Others have less emotional depth to them and are more to do with the mentality and persona I seem to gain when fitting myself out in certain attire. The preppy, cute look can be pinned down to my fascination with youth, the innocence, the uncomplicated way of life where your biggest worry is completing your homework in time and making friends whilst bubbling below the surface you are on a personal path of discovery. I am already able to chuckle at the so-called troubles and worries of my teenage years, at how naive I was, leaving me wishing I could travel back in time and tell myself to let go, that the worries of today won't be there tomorrow. Dressing as this such character allows me to time travel without actually defying time and space, giving that teenager another chance.

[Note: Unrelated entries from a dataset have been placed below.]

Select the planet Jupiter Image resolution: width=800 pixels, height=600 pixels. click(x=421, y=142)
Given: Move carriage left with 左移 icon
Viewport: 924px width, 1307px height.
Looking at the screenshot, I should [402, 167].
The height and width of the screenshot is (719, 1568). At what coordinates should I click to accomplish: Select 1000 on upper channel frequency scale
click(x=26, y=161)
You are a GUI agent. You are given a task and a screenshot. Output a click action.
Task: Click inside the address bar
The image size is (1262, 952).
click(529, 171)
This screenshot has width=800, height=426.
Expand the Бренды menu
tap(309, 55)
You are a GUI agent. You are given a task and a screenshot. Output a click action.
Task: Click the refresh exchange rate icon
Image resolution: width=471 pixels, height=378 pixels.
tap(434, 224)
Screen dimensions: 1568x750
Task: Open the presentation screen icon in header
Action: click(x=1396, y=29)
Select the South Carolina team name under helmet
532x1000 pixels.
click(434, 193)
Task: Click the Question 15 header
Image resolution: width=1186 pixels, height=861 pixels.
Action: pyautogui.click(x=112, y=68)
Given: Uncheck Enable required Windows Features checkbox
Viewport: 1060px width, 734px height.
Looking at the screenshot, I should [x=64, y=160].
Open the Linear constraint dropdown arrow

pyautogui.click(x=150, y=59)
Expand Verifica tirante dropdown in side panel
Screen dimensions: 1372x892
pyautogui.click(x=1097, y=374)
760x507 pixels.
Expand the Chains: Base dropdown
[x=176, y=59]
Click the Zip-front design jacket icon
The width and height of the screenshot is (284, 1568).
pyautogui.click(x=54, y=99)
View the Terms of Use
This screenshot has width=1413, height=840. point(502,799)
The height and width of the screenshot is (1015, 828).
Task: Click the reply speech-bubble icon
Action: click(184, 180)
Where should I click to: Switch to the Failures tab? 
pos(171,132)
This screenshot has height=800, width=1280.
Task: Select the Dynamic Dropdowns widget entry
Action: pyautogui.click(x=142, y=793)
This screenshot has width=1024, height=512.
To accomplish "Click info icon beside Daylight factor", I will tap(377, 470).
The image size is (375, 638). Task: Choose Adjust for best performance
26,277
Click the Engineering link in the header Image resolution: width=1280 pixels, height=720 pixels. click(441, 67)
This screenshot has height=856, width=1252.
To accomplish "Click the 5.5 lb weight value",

This is then where the leather and studs come in, stereotypical characteristics that encapsulate punks, the bad and general candid carefree attitudes. I won't lie, I have a dark streak in me but I doubt there are many people who go about without one, it is just human nature, it's the animalism in us. This dark streak however is locked away and not for show, yet films & literature often tell us that such badboy characters are cool, living life on the edge, breaking the rules. Despite owning a dark streak of my own, it's not even close to being Judd Nelson, Franco in Freaks & Geeks or James Dean cool so I turn to fashion and in a bid to recreate said attitude with a needle and thread. This look seems to work as a placebo, easing worries and helping me to feel more carefree about life, something that should always be encouraged.
|Image via Viktor Vautier|
|Image via Studded Hearts|
These are a few examples of the motley personas I get inspired by, it isn't just about the appearance, there is always more to it, which is why I can often appear so undecided and diverse in what I choose to wear and what influences me.
This reasonably long written post originally started out as an explanation to why the items in the image below have appeared on my blog the same day I've been raving about delicate, stunning Twenties garments. I wrote it all to explain why I can't be so direct and send my blog down one pathway where readers are secure in knowing what kind of clothing I will be wearing tomorrow because I, myself, don't even know that yet. I don't have one set style. So with that all in my mind, today I want to be a flapper girl by night and dressed in baggy white T's, boyfriend jeans and a bomber jacket by day.